Telle fut la cruelle catastrophe qui mit un terme à la félicité des deux amants. Ces tristes incidents ont été racontés de la manière la plus intéressante par Abélard lui-même dans un écrit développé joint à sa correspondance sous le titre de Historia Calamitatum, histoire de mes malheurs.

Mais, bien qu’elle eût consenti à prendre le voile et à se confiner dans un cloître, bien qu’elle eut accepté de n’avoir désormais que la froide couche des recluses, Héloïse était trop éprise pour renoncer à son amour et pour l’étouffer à jamais. Dans la cellule solitaire et jusqu’au lit glacé de la tombe, elle a gardé au cœur cette unique flamme qui a consumé sa vie.

Aussi les lettres que, du sein de sa retraite claustrale, elle a écrites à Abélard, vrais chefs-d’œuvre de tendresse passionnée, sont restées comme un monument de ses fidèles ardeurs. Elle a mis, elle a enfermé son âme tout entière dans ces pages où la passion transparait comme une lampe intérieure éclairant de ses lueurs voilées une urne d’albâtre sculptée pour un mausolée. Et ces lettres sont demeurées non seulement comme un modèle de tendresse et de sincérité pour les cœurs bien épris, mais comme un thème brûlant dont s’est inspirée la poésie.

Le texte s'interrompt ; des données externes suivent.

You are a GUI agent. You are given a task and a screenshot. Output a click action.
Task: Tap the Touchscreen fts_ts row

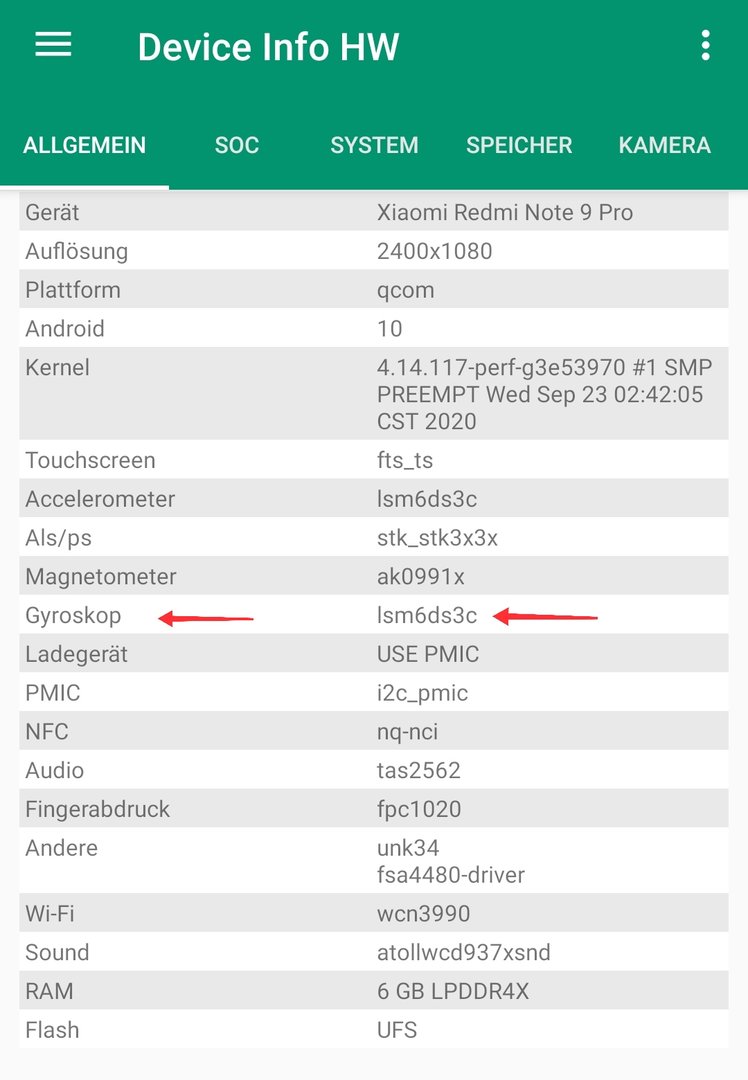373,459
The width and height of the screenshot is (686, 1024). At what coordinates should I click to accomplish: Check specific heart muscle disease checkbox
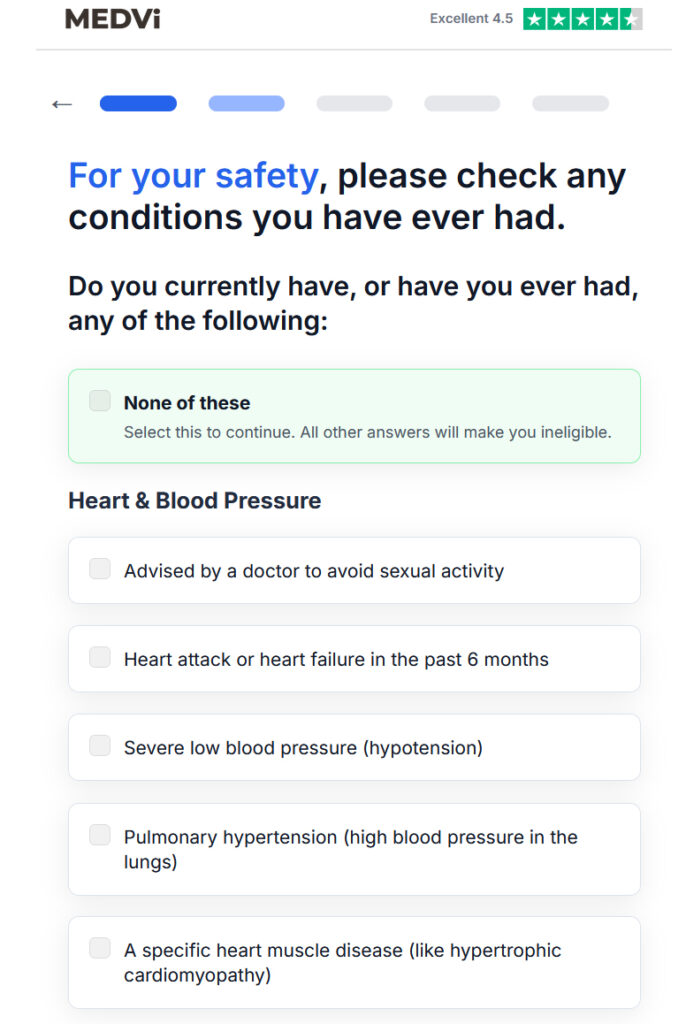pyautogui.click(x=100, y=948)
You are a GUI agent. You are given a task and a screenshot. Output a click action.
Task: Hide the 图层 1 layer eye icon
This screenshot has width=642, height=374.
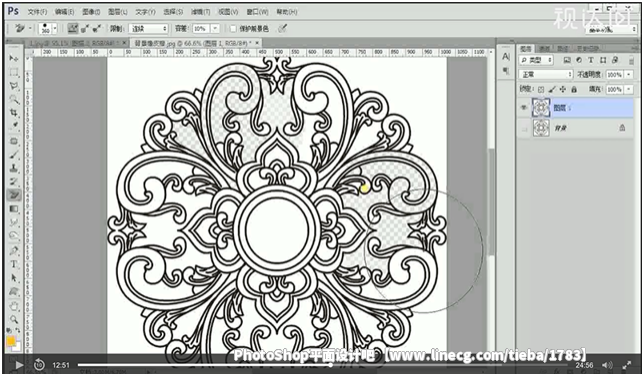pyautogui.click(x=524, y=108)
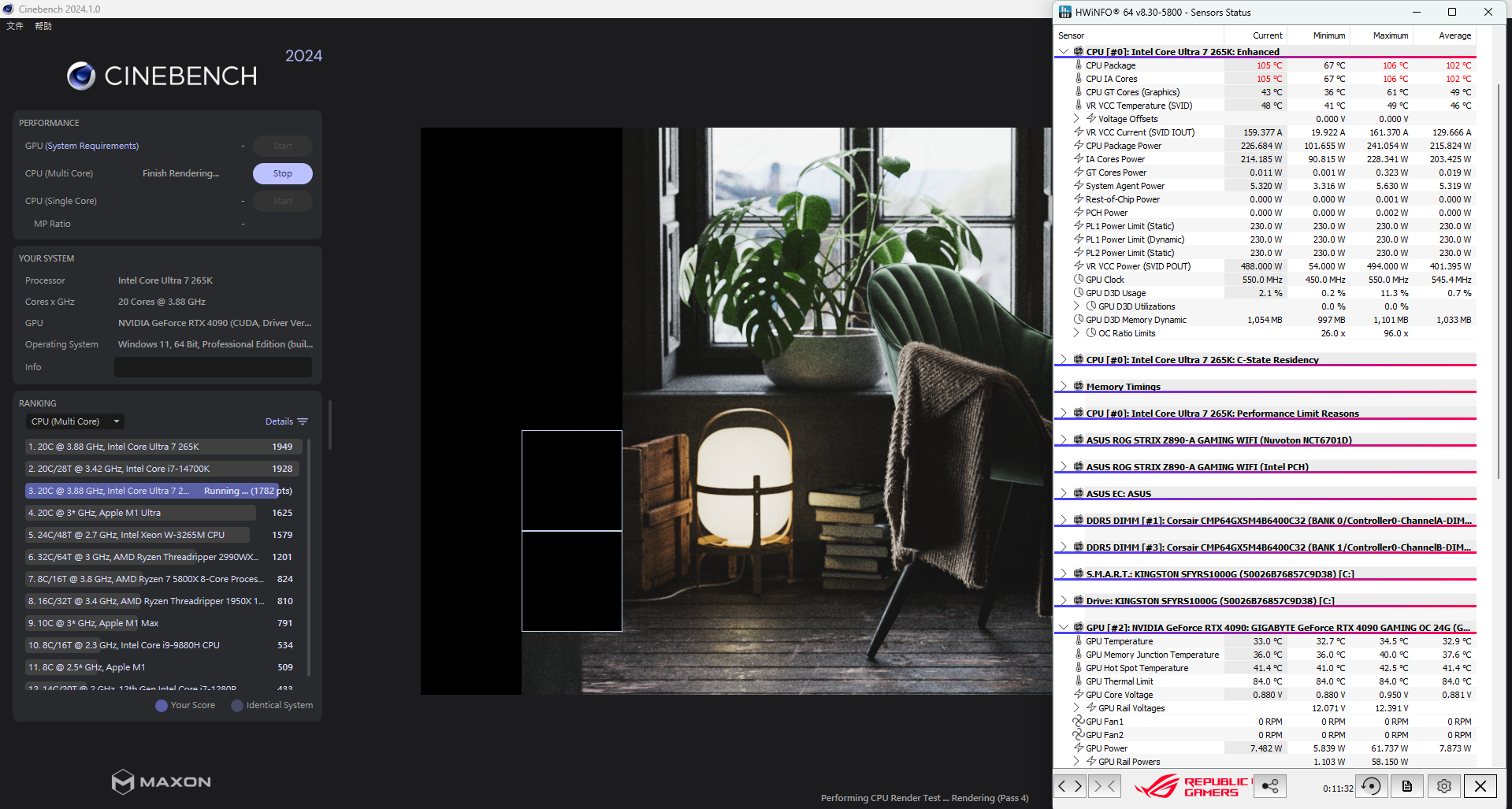The height and width of the screenshot is (809, 1512).
Task: Expand the Memory Timings sensor group
Action: 1064,387
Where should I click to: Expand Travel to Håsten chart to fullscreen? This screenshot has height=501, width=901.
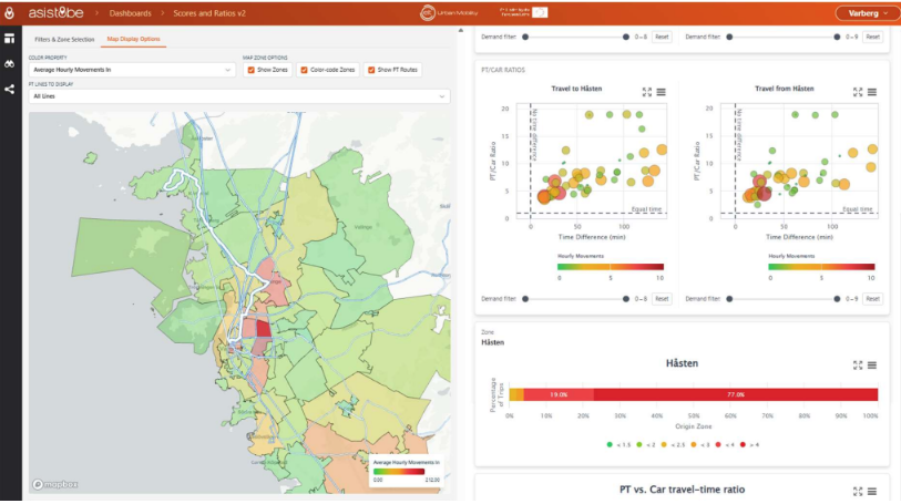tap(647, 92)
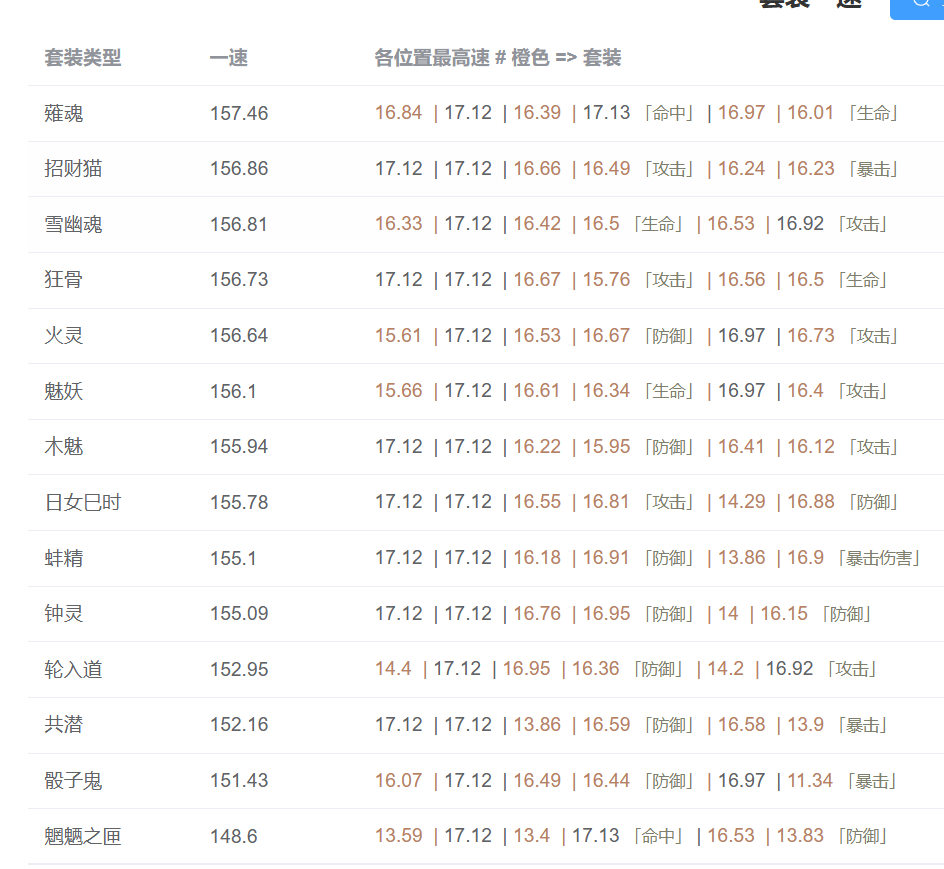
Task: Click the 一速 column header
Action: pos(228,58)
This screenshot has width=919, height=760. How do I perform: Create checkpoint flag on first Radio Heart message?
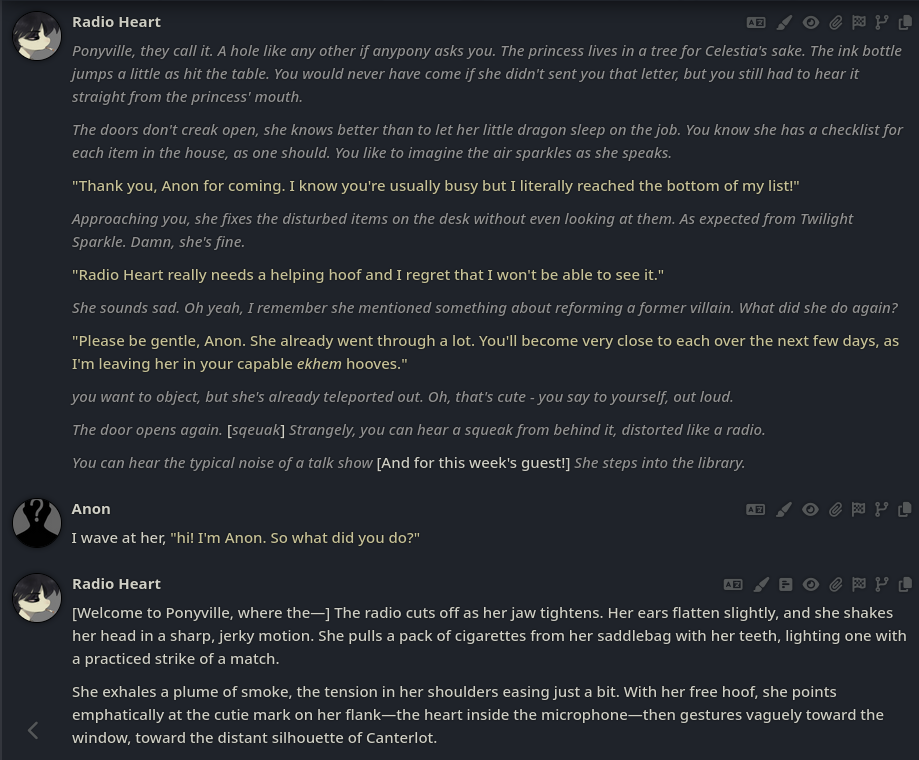pyautogui.click(x=859, y=23)
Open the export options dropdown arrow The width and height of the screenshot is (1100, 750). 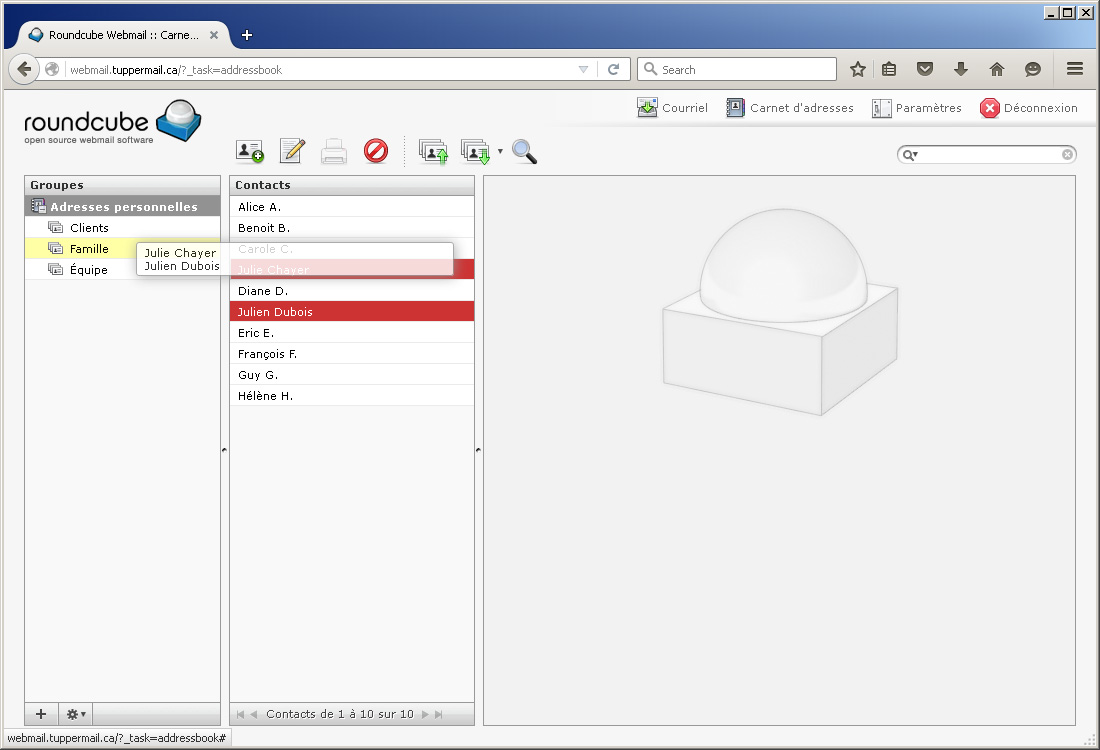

On connaît la pathétique, paraphrase qui en a été faite par le célèbre poète anglais, Alexandre Pope, dans une de ces élégies épistolaires du genre noble auxquelles, depuis Ovide, on a donné le nom d’héroïdes. Plusieurs poètes français, Dorat, Callardeau, Saurin, entre autres, se sont livrés à des imitations plus ou moins heureuses de ce poème, et quelques unes ne manquent ni de chaleur, ni de sensibilité, quoique généralement d’une médiocre versification.